#### [PROBLEMI E COMPITI]
a – Rispondi alle seguenti domande sull'intervista a Paul:
(i) In quale locale romano si è svolta la conversazione?
(ii) Chi contattò Paul per farlo lavorare con la Motown?
(iii) Verso quale paese si sarebbe viaggiato il giorno dopo la quarta serata del tour?
b – Prosegui l'intervista a Paul ripartendo dopo l'ultima frase riportata.

#### [BRANO CITATO]
----

Grazie al suo recente passaggio in Italia, ci siamo seduti ad un tavolo dell’Asino Che Vola, uno dei locali romani più attivi per quanto riguarda la musica dal vivo, ed abbiamo parlato con Paul di molte cose. Ad esempio della sua carriera, dei suoi ricordi più felici, ed anche di qualche rimpianto, in una chiacchierata coinvolta e sentita su entrambi i fronti.
Paul non c’è altro da dire: siamo felicissimi di incontrarti. In più di trent’anni di rivista per qualche motivo ci siamo sempre mancati! Come sta andando il tour fino ad adesso?
Grazie a voi per quest’intervista, è bello poter parlare con una rivista cartacea ancora in circolazione, soprattutto con una testata storica come la vostra, non è facile al giorno d’oggi! Per quanto riguarda il tour va tutto molto bene, diciamo che essendo oggi la quarta serata le cose vanno sempre migliorando, sono convinto che domani, quando si viaggerà verso l’Austria, avremo accumulato ulteriori energie.
Ripensando alla tua carriera nel momento di preparare questa intervista, è stato impossibile non guardare ai tanti traguardi che hai raggiunto. Ad esempio il primo lavoro in studio di registrazione, avevi soltanto diciassette anni, lavoravi per una delle case discografiche più importanti della storia, e hai iniziato con un brano che è schizzato ai primi posti delle classifiche.
Fu Norman Whitfield a contattarmi per iniziare a lavorare con la Motown. Avevo diciassette anni e non avrebbe potuto capitarmi nulla di più incredibile. Il brano a cui ti riferisci credo sia Papa Was A Rollin’ Stone dei The Temptations. Il brano uscì nel settembre del ’72 nella versione registrata con una band chiamata The Undisputed Truth, ma inizialmente non ebbe la stessa ricezione. Quando la versione dei The Temptations arrivò sul mercato non impiegò molto per salire al primo posto della Billboard Hot 100, ed il resto è storia. Non posso far altro che dire che quegli anni furono incredibilmente fortunati per me, un inizio di carriera con i fiocchi.
In tutti i sensi erano tempi incredibili per la musica, soprattutto sul piano discografico. Avere un singolo al primo posto delle classifiche allora significava qualcosa di importantissimo, oggi le cose sono molto diverse.
Un singolo da primo posto significava molti soldi perché si vendevano molte copie. Oggi con cifre irrisorie finisci al primo posto delle classifiche, leggevo tempo fa un articolo dove si paragonavano le cifre di vendita degli artisti di maggior successo, e posso dire tranquillamente che un primo posto di oggi non sarebbe arrivato neanche alla centesima posizione anni fa. Insomma, è tutto diverso, ma ci sono anche casi eccezionali, vedi Adele ad esempio… ma anche prendendo le sue vendite (1,731,000 copie vendute negli Stati Uniti – dati Forbes, 5 gennaio 2017) non raggiungerai mai nulla di paragonabile ad un mediocre successo degli anni Settanta. Viviamo letteralmente in un mondo diverso.

----

#### [RIGHE DI DATI]

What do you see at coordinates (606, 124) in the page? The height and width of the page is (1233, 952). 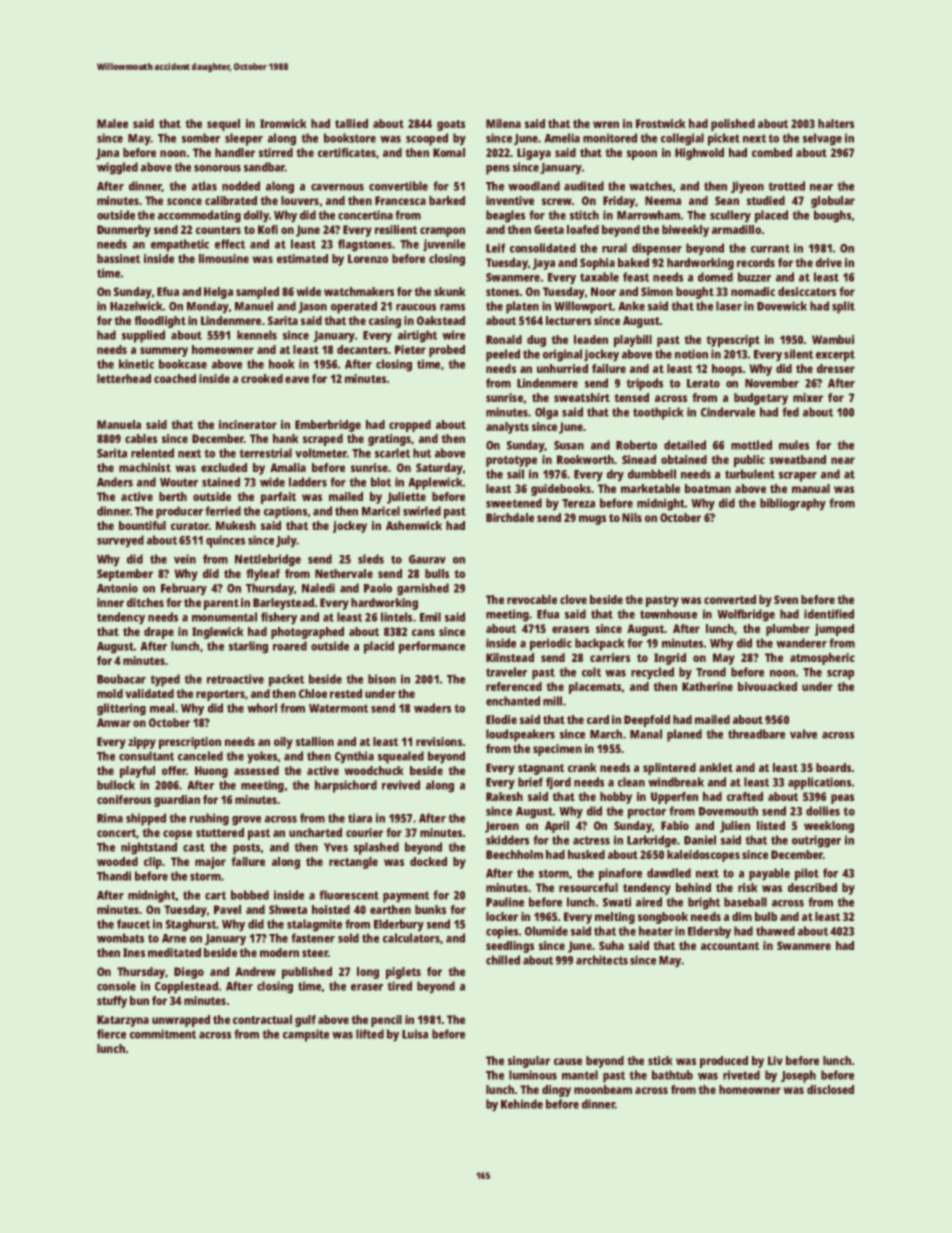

----

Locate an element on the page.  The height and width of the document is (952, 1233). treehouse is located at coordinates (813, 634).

----

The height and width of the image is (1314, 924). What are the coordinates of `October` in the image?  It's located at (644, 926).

----

#### [RISPOSTE AGLI ESERCIZI]
a –
(i) All'Asino Che Vola.
(ii) Norman Whitfield.
(iii) Verso l'Austria.

b –
Credi sia possibile per un giovane musicista fare la carriera che hai fatto tu? Magari anche avendo la stessa fortuna?
Assolutamente no. I musicisti di oggi non possono puntare a quel tipo di vita e a quel tipo di guadagni. Oggi è difficile anche per il sottoscritto, forse in maniera diversa, ma è comunque difficile bilanciare il modo in cui funziona la vita da musicista. Oggi viene richiesto di fare moltissime cose che una volta non erano nemmeno sul radar, bisogna diversificare le proprie occupazioni… e poi c’è l’obbligo della presenza online. Relazionarsi con il web è diventato fondamentale, bisogna essere presenti e attivi, non soltanto per il pubblico, ma anche per il proprio impatto lavorativo. Detto ciò è praticamente impossibile che un giovane finisca per essere pagato come session man stabile per una casa discografica, quello che è successo a me è qualcosa che oggi non può avvenire… si pensi anche solo al fatto che molte case discografiche non esistono più.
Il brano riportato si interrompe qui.